▶ **Information provided**
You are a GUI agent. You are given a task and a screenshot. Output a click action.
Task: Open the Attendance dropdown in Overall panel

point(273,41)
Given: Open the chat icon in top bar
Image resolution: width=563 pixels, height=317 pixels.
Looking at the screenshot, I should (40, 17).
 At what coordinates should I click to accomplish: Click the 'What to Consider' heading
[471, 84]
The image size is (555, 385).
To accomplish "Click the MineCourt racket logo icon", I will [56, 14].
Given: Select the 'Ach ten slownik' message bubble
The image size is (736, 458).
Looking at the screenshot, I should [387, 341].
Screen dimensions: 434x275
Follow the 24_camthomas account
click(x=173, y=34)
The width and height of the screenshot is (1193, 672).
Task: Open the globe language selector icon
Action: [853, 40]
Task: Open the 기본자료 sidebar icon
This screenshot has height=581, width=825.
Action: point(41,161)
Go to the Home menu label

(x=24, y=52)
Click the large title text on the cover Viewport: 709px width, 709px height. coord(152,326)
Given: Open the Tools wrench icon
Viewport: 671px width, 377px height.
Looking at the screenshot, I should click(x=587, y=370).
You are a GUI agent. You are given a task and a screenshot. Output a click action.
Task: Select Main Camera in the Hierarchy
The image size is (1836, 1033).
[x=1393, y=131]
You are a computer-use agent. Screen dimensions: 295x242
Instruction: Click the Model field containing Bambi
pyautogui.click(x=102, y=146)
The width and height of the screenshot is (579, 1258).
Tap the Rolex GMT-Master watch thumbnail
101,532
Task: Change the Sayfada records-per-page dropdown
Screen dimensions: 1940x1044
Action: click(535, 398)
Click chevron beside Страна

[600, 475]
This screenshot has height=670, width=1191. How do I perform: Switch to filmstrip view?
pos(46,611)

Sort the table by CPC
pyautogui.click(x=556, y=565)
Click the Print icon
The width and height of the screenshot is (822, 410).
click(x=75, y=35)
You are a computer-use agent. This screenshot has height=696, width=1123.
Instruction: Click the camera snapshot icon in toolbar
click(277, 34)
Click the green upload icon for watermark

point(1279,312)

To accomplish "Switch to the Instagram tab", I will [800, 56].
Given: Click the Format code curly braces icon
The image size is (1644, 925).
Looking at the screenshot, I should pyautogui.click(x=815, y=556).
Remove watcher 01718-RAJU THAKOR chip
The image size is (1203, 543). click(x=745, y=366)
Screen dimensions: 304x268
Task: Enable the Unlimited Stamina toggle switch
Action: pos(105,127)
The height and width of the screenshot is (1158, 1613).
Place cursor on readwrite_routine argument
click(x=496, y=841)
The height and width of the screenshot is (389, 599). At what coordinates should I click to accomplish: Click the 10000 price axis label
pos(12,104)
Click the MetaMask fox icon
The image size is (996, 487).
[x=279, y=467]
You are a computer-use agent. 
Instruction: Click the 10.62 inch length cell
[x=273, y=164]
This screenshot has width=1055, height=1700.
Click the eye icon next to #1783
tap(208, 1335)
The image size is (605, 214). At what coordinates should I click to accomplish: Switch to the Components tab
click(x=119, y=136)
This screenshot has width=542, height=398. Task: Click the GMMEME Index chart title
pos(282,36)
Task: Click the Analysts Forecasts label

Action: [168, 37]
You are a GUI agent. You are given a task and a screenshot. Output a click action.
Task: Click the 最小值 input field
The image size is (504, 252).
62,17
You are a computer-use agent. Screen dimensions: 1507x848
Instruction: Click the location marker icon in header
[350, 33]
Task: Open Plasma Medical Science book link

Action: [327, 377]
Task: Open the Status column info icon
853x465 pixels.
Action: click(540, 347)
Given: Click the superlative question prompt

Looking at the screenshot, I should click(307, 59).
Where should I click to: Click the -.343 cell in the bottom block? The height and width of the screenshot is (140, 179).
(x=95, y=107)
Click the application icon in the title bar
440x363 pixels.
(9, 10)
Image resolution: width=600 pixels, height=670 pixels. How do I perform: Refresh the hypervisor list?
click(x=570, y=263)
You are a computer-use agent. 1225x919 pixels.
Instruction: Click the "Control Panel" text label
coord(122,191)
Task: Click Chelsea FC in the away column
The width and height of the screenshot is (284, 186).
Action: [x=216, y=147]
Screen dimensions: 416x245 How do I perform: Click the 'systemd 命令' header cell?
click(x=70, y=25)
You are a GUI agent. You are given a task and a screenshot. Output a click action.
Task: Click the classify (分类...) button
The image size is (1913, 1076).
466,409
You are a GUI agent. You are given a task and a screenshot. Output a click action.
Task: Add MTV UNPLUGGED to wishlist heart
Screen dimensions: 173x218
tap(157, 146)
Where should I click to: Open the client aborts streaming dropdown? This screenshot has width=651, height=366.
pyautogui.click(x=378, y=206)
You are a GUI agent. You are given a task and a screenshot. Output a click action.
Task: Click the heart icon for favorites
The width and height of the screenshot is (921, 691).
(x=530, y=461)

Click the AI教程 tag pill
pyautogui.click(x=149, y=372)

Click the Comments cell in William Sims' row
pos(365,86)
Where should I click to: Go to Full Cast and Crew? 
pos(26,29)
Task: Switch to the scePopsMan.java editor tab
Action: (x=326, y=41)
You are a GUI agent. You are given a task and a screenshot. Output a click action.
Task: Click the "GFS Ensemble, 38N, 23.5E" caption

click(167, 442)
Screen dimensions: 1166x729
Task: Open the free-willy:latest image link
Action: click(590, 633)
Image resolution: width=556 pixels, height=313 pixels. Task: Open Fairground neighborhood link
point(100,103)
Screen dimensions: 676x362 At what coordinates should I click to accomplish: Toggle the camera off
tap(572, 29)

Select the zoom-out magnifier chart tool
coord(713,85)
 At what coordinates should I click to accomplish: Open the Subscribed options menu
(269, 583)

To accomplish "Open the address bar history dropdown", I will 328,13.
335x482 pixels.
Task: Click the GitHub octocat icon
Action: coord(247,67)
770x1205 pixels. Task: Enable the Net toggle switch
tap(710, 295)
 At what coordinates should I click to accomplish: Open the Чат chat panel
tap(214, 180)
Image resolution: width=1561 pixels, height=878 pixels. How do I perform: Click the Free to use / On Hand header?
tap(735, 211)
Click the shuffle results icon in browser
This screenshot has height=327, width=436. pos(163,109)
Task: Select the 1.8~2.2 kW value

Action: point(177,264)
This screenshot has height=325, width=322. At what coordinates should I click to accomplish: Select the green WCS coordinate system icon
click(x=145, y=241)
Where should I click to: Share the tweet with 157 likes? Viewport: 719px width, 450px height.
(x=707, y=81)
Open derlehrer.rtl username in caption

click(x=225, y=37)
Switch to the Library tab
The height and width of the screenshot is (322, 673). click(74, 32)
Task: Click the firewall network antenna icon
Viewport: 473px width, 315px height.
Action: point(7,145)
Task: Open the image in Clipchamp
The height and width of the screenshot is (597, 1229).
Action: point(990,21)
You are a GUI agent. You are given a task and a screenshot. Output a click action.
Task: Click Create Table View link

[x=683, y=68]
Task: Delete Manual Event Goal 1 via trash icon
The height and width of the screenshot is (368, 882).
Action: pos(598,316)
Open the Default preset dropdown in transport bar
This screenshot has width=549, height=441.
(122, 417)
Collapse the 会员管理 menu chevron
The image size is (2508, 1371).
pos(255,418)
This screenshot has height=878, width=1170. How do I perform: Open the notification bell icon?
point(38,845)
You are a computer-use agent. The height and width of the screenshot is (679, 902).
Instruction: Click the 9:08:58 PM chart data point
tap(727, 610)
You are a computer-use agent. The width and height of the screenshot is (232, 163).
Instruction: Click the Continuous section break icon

▶ **Requirement**
Rewrite the data from the line that contains "Image resolution: width=556" through the line that contains "Action: point(177,264)" as a Markdown table with the columns Row and Text. Leave out blank lines, and number the rows in the Row column.

▶ **Complete output**
| Row | Text |
|---|---|
| 1 | Image resolution: width=556 pixels, height=313 pixels. Task: Open Fairground neighborhood link |
| 2 | point(100,103) |
| 3 | Screen dimensions: 676x362 At what coordinates should I click to accomplish: Toggle the camera off |
| 4 | tap(572, 29) |
| 5 | Select the zoom-out magnifier chart tool |
| 6 | coord(713,85) |
| 7 |  At what coordinates should I click to accomplish: Open the Subscribed options menu |
| 8 | (269, 583) |
| 9 | To accomplish "Open the address bar history dropdown", I will 328,13. |
| 10 | 335x482 pixels. |
| 11 | Task: Click the GitHub octocat icon |
| 12 | Action: coord(247,67) |
| 13 | 770x1205 pixels. Task: Enable the Net toggle switch |
| 14 | tap(710, 295) |
| 15 |  At what coordinates should I click to accomplish: Open the Чат chat panel |
| 16 | tap(214, 180) |
| 17 | Image resolution: width=1561 pixels, height=878 pixels. How do I perform: Click the Free to use / On Hand header? |
| 18 | tap(735, 211) |
| 19 | Click the shuffle results icon in browser |
| 20 | This screenshot has height=327, width=436. pos(163,109) |
| 21 | Task: Select the 1.8~2.2 kW value |
| 22 | Action: point(177,264) |